Available data START
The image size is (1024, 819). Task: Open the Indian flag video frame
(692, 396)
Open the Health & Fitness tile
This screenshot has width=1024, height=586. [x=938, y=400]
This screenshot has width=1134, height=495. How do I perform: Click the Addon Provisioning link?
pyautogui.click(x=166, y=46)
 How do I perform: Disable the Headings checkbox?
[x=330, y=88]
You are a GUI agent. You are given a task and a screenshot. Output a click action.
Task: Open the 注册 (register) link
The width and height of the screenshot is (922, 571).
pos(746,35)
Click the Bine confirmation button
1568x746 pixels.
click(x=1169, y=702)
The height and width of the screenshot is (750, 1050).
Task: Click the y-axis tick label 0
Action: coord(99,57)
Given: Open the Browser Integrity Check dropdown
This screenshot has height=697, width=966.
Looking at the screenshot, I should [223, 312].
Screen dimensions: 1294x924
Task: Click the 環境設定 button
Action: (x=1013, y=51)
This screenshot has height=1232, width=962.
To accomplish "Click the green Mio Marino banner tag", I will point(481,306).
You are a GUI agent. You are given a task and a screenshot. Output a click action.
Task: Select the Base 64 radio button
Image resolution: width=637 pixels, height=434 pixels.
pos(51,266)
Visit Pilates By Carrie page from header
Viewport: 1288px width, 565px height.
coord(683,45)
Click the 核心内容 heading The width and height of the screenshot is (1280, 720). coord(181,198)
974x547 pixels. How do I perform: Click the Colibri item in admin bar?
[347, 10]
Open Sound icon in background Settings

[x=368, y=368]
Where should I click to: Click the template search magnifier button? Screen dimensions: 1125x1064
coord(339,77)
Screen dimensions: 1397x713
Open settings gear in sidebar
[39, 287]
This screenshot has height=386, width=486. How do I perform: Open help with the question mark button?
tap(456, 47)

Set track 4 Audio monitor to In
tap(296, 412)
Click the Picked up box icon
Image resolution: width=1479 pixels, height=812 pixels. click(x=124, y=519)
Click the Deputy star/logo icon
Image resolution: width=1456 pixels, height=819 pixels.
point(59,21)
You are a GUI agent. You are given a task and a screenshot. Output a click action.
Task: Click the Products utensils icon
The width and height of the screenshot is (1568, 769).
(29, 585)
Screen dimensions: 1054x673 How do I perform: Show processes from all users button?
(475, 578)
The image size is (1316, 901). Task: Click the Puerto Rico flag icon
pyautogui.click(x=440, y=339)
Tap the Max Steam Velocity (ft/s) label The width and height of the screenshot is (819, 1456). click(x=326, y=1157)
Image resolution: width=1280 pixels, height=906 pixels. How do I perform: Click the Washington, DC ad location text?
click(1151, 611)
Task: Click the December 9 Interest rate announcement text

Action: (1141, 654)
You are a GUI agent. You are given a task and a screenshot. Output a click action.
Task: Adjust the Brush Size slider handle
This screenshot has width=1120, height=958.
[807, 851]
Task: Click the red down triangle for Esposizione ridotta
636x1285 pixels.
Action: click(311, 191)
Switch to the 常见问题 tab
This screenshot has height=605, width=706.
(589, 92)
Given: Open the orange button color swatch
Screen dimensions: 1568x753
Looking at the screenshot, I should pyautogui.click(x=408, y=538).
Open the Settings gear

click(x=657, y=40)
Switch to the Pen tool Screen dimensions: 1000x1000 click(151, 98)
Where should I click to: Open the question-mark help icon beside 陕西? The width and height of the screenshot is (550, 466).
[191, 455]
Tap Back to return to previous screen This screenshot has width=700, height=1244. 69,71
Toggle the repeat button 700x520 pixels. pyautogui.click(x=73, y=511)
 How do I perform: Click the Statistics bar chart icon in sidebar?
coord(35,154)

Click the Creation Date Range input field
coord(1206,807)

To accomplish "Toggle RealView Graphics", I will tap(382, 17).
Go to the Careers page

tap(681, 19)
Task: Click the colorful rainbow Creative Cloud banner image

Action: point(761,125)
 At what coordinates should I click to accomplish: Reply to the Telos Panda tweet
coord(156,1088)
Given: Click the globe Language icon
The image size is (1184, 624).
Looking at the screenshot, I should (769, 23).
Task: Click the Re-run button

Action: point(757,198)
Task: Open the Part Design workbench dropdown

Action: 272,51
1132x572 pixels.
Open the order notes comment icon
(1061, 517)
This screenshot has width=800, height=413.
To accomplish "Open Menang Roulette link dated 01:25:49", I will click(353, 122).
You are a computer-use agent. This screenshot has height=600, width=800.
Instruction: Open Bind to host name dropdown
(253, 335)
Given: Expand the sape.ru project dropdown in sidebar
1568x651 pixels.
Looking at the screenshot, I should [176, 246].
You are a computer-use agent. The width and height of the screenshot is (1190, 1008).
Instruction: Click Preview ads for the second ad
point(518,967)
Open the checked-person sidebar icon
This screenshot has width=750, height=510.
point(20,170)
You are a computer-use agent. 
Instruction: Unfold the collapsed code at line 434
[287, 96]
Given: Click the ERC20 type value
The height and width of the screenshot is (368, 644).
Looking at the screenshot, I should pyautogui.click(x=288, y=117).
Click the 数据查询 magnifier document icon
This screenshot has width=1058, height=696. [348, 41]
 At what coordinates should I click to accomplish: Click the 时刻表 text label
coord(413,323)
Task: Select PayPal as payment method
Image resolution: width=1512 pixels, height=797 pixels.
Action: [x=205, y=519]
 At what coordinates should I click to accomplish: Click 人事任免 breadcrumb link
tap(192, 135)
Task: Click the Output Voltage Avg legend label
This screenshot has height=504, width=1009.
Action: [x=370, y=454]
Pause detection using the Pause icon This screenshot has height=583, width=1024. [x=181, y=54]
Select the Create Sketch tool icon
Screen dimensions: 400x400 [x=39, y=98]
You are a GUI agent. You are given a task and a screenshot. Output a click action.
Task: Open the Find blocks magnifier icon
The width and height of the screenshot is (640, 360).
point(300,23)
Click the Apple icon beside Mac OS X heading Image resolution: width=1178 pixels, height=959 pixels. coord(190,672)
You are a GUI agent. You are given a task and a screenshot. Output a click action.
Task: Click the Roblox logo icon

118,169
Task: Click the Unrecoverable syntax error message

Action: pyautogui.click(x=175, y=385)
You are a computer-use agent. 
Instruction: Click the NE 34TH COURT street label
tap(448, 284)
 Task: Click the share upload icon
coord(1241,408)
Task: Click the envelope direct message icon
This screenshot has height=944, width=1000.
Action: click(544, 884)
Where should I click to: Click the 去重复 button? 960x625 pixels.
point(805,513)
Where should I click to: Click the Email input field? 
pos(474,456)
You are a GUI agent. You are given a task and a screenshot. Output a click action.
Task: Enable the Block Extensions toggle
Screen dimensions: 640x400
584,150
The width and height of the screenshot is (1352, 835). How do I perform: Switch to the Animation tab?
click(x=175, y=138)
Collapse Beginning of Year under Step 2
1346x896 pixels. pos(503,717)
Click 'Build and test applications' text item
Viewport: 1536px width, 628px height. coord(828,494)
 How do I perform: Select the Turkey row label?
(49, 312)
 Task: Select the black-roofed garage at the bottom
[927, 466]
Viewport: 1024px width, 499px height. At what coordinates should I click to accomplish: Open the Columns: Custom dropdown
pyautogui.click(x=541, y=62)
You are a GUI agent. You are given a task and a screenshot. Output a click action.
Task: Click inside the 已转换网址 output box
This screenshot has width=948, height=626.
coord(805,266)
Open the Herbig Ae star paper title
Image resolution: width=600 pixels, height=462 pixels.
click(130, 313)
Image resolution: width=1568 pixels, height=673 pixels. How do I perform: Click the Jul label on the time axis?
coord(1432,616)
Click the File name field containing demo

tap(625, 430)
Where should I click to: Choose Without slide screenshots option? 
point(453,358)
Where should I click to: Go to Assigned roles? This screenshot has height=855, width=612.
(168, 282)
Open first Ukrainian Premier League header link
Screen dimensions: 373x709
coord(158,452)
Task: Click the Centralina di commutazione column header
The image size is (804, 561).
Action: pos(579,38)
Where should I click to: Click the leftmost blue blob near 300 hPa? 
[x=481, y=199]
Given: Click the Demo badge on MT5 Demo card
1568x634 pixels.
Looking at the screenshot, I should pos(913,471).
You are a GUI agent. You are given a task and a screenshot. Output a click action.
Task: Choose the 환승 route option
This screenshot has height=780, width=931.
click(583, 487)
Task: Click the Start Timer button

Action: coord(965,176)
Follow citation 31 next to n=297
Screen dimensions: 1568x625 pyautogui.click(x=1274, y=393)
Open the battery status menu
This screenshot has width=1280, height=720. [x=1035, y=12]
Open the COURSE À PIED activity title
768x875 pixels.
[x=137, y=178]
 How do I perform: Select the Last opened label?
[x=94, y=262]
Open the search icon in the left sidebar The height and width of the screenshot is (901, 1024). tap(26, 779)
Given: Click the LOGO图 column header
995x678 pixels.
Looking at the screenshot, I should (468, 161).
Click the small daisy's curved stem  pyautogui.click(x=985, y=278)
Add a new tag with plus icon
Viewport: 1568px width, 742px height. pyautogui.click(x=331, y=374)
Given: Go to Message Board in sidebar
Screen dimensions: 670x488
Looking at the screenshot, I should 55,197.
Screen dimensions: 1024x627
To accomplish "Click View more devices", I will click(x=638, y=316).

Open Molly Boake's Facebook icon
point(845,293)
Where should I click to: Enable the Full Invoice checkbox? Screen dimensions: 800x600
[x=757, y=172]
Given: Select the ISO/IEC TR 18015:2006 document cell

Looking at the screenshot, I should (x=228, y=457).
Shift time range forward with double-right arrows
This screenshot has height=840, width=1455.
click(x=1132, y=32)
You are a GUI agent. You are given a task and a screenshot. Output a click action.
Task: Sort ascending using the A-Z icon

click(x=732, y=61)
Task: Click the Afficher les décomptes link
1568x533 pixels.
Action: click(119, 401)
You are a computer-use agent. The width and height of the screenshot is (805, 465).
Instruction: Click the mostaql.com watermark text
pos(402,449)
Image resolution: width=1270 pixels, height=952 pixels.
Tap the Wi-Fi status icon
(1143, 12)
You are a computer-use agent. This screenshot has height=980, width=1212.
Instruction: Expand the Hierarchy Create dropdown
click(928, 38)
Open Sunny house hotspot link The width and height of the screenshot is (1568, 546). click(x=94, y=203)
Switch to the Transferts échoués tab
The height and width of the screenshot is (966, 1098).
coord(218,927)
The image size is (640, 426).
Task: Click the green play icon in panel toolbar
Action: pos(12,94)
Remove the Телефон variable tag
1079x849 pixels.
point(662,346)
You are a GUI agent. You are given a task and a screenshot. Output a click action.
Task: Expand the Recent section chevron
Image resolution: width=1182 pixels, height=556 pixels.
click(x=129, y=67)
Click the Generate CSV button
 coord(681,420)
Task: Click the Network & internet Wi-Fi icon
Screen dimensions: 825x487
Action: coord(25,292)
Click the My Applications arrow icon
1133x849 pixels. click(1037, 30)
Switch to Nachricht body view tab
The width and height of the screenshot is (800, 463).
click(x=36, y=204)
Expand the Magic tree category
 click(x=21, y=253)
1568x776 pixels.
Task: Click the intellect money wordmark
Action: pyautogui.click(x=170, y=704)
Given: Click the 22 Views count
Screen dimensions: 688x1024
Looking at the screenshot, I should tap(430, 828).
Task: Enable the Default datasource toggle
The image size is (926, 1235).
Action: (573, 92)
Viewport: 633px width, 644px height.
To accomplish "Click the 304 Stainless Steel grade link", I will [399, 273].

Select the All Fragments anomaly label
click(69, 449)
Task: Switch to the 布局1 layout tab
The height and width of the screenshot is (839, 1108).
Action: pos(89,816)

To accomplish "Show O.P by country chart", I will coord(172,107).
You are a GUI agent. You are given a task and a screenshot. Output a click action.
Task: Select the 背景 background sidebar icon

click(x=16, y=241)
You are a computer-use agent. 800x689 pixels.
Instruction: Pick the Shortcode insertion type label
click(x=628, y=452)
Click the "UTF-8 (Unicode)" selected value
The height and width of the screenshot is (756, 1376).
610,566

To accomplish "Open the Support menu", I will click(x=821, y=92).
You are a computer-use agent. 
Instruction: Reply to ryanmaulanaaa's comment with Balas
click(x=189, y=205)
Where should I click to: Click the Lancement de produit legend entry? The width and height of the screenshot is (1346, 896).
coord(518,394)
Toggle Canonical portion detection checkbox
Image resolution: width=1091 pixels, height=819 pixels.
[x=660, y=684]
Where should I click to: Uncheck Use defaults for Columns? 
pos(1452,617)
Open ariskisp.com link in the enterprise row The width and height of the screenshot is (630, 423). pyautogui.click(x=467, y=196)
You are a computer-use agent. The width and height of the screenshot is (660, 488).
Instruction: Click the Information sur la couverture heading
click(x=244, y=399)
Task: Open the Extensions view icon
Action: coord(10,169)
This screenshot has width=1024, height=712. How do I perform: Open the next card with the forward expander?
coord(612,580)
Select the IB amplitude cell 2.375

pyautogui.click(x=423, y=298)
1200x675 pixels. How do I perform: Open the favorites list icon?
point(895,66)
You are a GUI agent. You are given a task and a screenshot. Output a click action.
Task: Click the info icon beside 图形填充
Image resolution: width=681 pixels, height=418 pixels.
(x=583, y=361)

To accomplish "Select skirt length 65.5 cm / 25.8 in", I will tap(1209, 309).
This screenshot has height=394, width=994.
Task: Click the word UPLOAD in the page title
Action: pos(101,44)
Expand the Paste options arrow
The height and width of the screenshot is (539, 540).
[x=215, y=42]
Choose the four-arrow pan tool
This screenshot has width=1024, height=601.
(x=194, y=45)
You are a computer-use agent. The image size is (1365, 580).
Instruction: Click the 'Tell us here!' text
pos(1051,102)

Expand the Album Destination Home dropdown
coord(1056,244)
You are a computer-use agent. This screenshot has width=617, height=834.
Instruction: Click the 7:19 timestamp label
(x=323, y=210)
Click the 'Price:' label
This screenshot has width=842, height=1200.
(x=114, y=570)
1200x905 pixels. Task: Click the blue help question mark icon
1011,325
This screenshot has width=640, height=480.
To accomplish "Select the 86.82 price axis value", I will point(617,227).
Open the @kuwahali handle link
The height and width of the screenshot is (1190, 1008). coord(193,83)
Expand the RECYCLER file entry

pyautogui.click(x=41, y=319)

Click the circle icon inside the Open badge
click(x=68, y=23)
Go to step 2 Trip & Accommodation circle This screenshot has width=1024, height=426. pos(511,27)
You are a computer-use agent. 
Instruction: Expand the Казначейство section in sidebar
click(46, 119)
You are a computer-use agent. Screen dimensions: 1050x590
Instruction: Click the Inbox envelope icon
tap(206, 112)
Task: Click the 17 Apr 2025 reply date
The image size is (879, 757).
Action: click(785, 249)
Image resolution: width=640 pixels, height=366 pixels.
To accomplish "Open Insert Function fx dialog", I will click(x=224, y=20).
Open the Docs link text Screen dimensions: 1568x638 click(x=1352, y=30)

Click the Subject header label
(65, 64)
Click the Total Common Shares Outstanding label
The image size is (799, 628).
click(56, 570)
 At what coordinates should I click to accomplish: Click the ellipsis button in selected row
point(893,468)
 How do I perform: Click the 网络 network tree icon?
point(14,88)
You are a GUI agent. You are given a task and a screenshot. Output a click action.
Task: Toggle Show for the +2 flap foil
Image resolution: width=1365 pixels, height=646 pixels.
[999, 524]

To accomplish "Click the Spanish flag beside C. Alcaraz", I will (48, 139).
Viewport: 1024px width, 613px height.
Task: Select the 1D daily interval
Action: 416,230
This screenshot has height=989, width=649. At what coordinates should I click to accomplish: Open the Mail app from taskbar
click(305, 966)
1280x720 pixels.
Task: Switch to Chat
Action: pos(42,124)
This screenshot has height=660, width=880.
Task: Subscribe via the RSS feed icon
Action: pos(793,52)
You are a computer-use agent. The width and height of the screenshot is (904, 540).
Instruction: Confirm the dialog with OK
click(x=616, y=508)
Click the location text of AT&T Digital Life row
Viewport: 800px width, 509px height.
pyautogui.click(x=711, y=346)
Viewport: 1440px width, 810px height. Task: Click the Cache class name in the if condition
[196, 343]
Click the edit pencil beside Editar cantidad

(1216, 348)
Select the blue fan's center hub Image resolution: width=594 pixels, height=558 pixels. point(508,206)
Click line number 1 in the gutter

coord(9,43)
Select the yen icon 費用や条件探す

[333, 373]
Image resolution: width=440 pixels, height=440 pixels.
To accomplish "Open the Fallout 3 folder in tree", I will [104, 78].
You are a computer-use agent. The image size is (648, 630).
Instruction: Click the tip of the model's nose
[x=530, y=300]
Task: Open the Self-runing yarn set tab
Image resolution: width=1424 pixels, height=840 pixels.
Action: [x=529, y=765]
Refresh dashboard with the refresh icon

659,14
Available data END
Assignment
Your reply is to repeat, unchanged, the lines above running from the one with "Image resolution: width=637" up to and including the one with "Click the 核心内容".

Completed task
Image resolution: width=637 pixels, height=434 pixels.
pos(51,266)
Visit Pilates By Carrie page from header
Viewport: 1288px width, 565px height.
coord(683,45)
Click the 核心内容 heading The width and height of the screenshot is (1280, 720). coord(181,198)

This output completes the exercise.